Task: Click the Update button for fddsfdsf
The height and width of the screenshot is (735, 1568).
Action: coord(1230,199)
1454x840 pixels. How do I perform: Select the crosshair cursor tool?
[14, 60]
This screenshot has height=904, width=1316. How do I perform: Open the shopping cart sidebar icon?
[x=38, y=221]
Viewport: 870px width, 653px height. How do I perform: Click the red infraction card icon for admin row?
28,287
---
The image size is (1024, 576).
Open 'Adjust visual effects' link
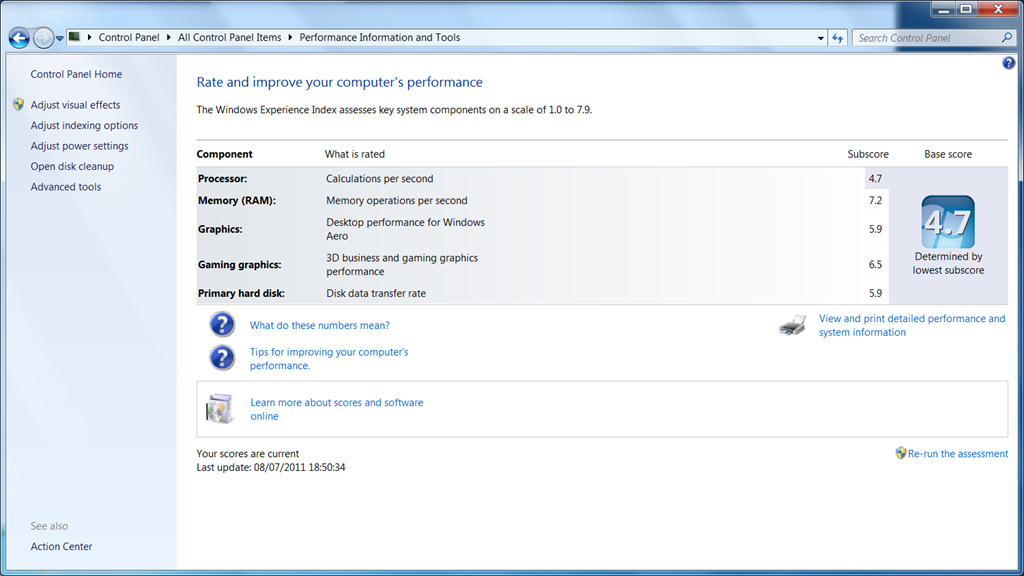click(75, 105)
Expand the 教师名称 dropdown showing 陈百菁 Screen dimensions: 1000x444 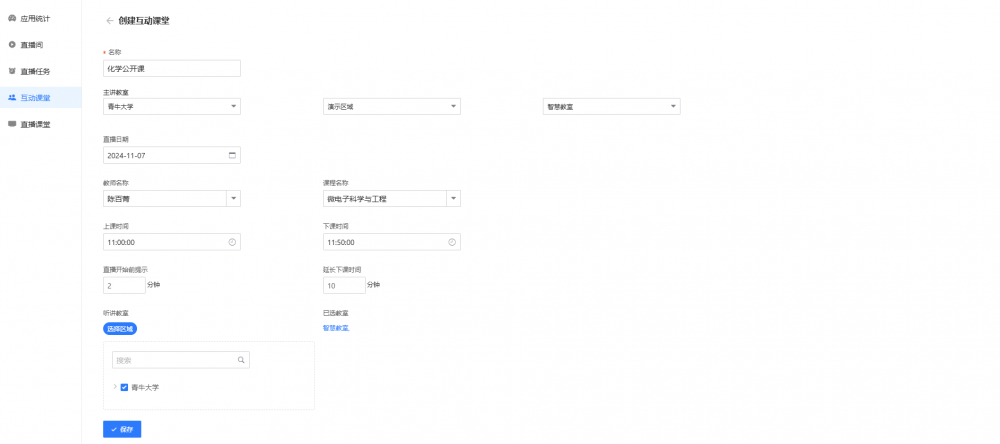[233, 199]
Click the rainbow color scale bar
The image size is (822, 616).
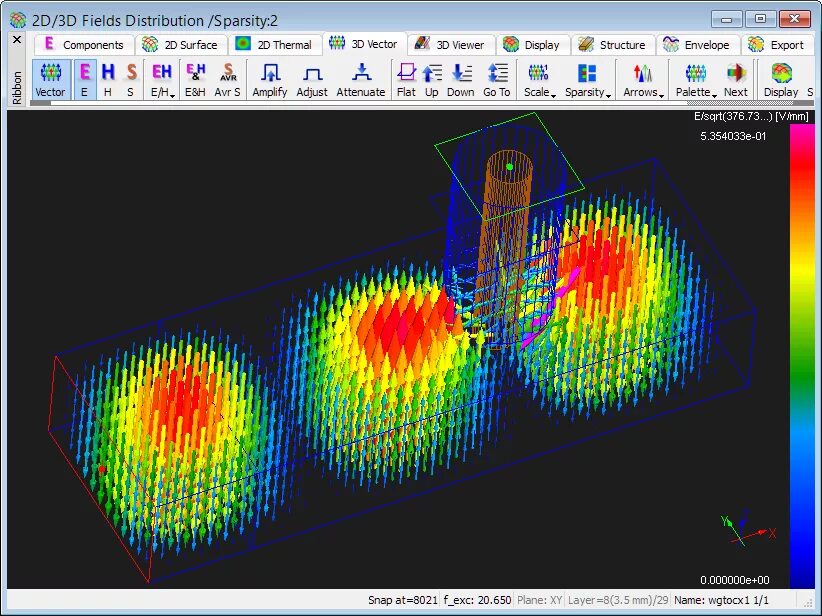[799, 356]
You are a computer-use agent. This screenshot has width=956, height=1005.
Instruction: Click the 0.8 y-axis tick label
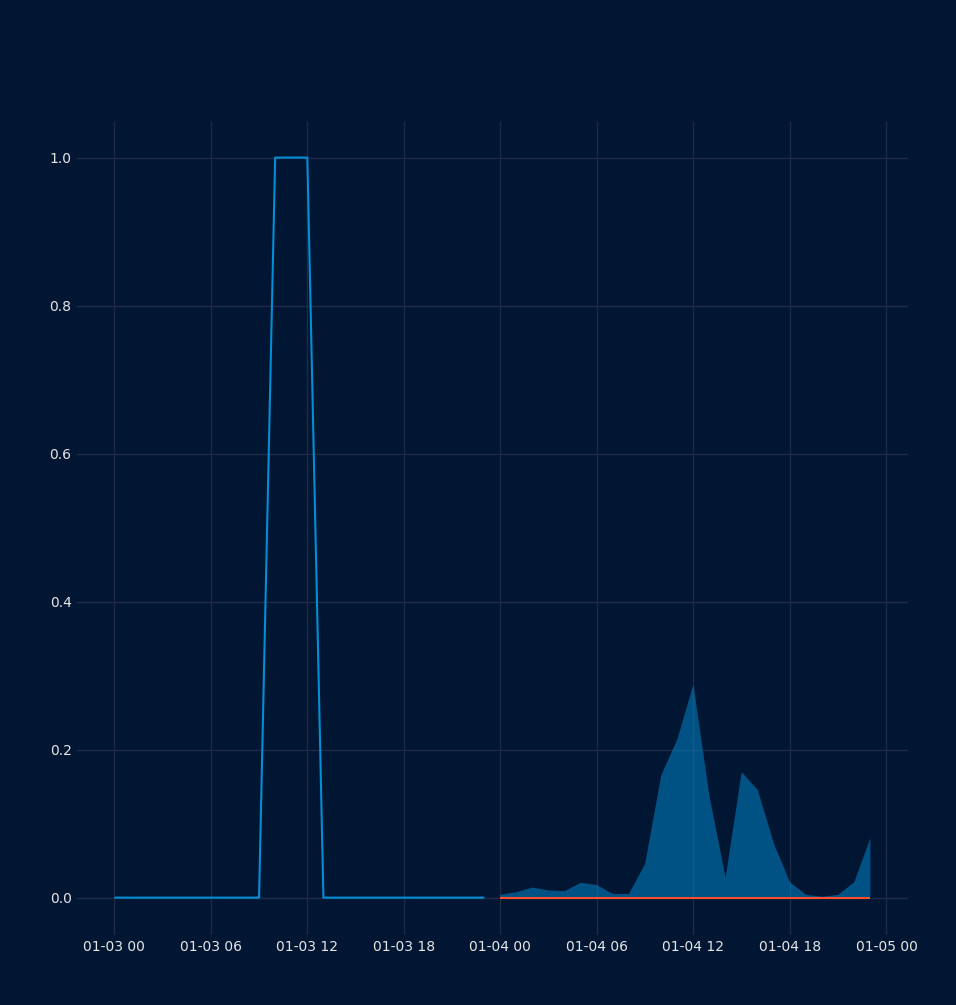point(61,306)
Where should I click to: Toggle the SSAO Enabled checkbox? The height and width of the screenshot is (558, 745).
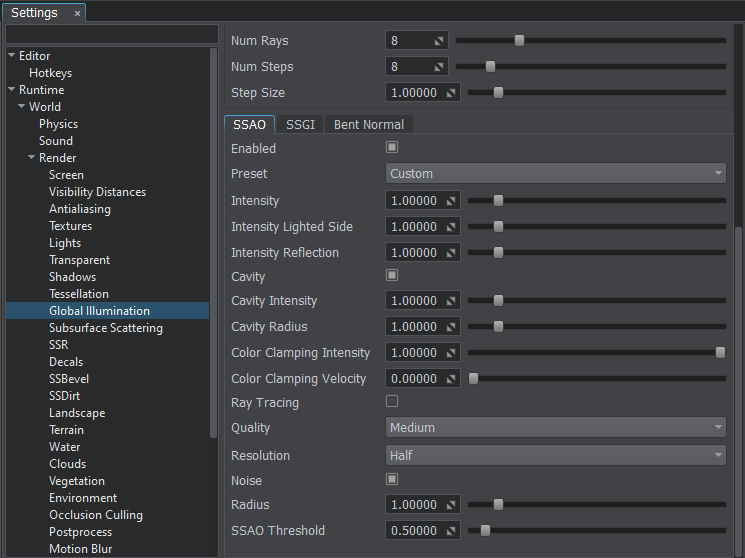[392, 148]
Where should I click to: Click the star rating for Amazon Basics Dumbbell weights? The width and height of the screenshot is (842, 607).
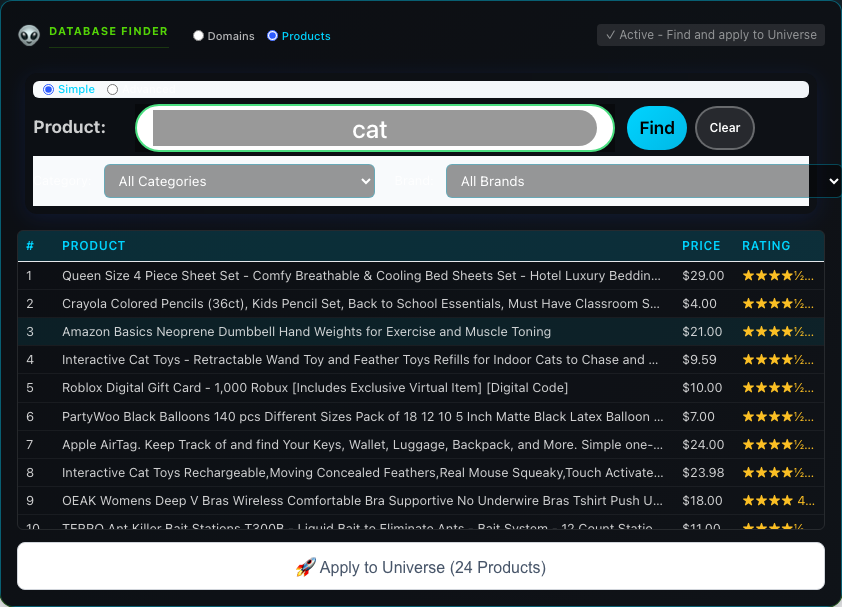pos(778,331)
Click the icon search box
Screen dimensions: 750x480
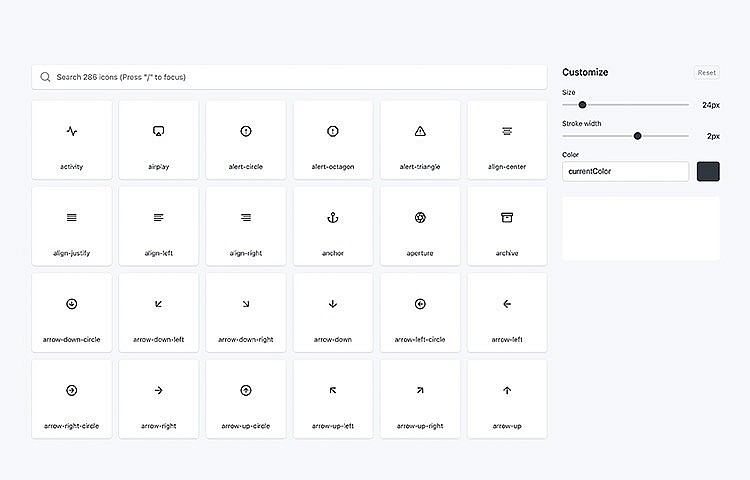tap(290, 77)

→ **Task directions**
Reproduce, exactly and only, the lines of the records above starting at the line with "Where should I click to: Toggle" and ending at the line with "Click the icon search box", both included. Leave every picture out.

→ **Solution**
Where should I click to: Toggle the SSAO Enabled checkbox? The height and width of the screenshot is (558, 745).
[392, 148]
Where should I click to: Click the star rating for Amazon Basics Dumbbell weights? The width and height of the screenshot is (842, 607).
pos(778,331)
Click the icon search box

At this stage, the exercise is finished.